Textor dono da SAF do Botafogo. Foto: Ruano Carneiro/Alamy Live News
O Botafogo se movimenta nos bastidores para dar um passo mais amplo no enfrentamento de sua crise financeira. Após mais de dois anos em recuperação extrajudicial com credores ligados à associação, o clube agora prepara um pedido de recuperação judicial, desta vez voltado exclusivamente às dívidas da SAF. O objetivo é reorganizar compromissos assumidos durante a gestão de John Textor e criar um novo plano de pagamento, em meio a disputas societárias e restrições esportivas que pressionam o caixa e o planejamento para a temporada.
Passivo da SAF e dimensão do problema
As estimativas internas apontam que a dívida da SAF já alcança ao menos R$ 1,5 bilhão. Desse total, cerca de R$ 700 milhões correspondem a obrigações de curto prazo, o que amplia o risco de colapso operacional. Diante desse quadro, a diretoria avalia que apenas um processo judicial estruturado pode oferecer fôlego para renegociar prazos e valores.
A intenção é levar o pedido à mesma Vara Empresarial do Rio de Janeiro que analisa a disputa entre Eagle Football e Ares. A estratégia passa por concentrar todas as discussões financeiras em um único foro, facilitando a coordenação entre credores e o acompanhamento das decisões.
Diferença em relação à recuperação extrajudicial
O Botafogo já vive como uma recuperação extrajudicial, que tem diferenças da nova que vai ser protocolado. Primeiramente por ser referente ao clube associativo.
A recuperação extrajudicial em curso teve origem em dezembro de 2023 e envolveu a associação e a Companhia Botafogo. Na ocasião, o clube apresentou um plano para reestruturar dívidas superiores a R$ 400 milhões, que foi homologado pela Justiça. Sendo assim, o processo garantiu a suspensão de execuções e abriu prazo para negociação direta com credores.
Agora, o cenário é distinto. Isso porque a nova iniciativa mira exclusivamente a SAF e suas obrigações, que cresceram de forma acelerada nos últimos anos. Ao optar pelo caminho judicial, o Botafogo busca proteção mais ampla, com regras claras para pagamentos e possibilidade de travar cobranças individuais durante a tramitação.

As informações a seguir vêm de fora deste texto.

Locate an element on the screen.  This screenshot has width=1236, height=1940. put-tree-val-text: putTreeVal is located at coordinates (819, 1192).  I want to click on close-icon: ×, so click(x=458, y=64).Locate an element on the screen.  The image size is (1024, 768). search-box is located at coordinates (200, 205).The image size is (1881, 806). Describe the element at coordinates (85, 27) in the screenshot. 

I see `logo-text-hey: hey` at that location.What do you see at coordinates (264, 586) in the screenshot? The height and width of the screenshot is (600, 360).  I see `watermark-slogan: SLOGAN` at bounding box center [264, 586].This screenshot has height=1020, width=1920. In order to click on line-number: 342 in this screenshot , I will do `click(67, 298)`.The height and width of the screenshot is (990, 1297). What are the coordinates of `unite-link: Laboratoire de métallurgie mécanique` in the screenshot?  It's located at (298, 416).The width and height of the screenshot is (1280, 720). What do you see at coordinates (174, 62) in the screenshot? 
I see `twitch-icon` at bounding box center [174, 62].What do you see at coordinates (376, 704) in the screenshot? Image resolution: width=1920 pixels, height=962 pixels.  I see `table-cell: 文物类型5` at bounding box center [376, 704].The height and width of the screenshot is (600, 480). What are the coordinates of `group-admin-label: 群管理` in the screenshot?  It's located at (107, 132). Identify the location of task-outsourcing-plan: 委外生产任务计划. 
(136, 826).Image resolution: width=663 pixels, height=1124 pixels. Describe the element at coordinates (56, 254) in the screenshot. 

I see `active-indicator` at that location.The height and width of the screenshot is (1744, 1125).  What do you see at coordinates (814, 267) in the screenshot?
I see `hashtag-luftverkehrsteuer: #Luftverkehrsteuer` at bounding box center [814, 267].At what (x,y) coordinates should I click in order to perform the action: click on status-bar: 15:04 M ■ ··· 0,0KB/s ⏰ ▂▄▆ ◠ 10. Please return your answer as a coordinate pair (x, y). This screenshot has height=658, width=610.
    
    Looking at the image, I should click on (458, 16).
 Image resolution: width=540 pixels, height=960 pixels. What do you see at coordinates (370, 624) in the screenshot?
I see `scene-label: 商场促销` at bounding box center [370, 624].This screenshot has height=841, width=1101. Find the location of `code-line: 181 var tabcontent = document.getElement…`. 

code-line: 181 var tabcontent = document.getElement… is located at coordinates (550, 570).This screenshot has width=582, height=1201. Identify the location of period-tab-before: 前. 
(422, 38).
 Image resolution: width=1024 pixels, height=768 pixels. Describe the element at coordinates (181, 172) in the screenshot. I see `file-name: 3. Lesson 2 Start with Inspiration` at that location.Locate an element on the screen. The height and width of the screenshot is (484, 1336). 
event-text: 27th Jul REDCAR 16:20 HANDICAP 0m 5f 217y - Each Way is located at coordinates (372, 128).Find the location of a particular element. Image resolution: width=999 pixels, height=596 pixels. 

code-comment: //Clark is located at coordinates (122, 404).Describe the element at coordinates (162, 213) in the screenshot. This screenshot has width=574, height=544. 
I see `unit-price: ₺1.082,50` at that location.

Contexto político e crise de comando
O movimento ocorre em meio à instabilidade envolvendo John Textor e o controle da Eagle Football. O empresário tenta estruturar empréstimos e aportes para manter influência sobre o clube, enquanto enfrenta questionamentos de credores e disputas sobre governança. A recuperação judicial surge como instrumento para blindar a operação da SAF, ao menos no curto prazo.
Internamente, a avaliação é que a medida pode reduzir riscos imediatos e dar previsibilidade ao fluxo de caixa. Além disso, o processo tende a limitar iniciativas isoladas, já que qualquer pagamento fora do plano precisa de autorização judicial.
Impactos esportivos e o transfer ban
Entre os problemas mais urgentes está o transfer ban imposto pela Fifa, que impede o registro de jogadores por três janelas. A sanção decorre de pendências financeiras e pressiona o planejamento do elenco. A entrada em recuperação judicial pode servir como argumento jurídico para suspender ou renegociar cobranças, à semelhança do que ocorreu com o Vasco em situação recente.
Pelas normas do regime, a empresa em recuperação não pode efetuar pagamentos fora do escopo definido no processo. Em contrapartida, ganha fôlego para apresentar garantias, alongar prazos e discutir débitos de forma centralizada, o que pode abrir caminho para reverter punições administrativas.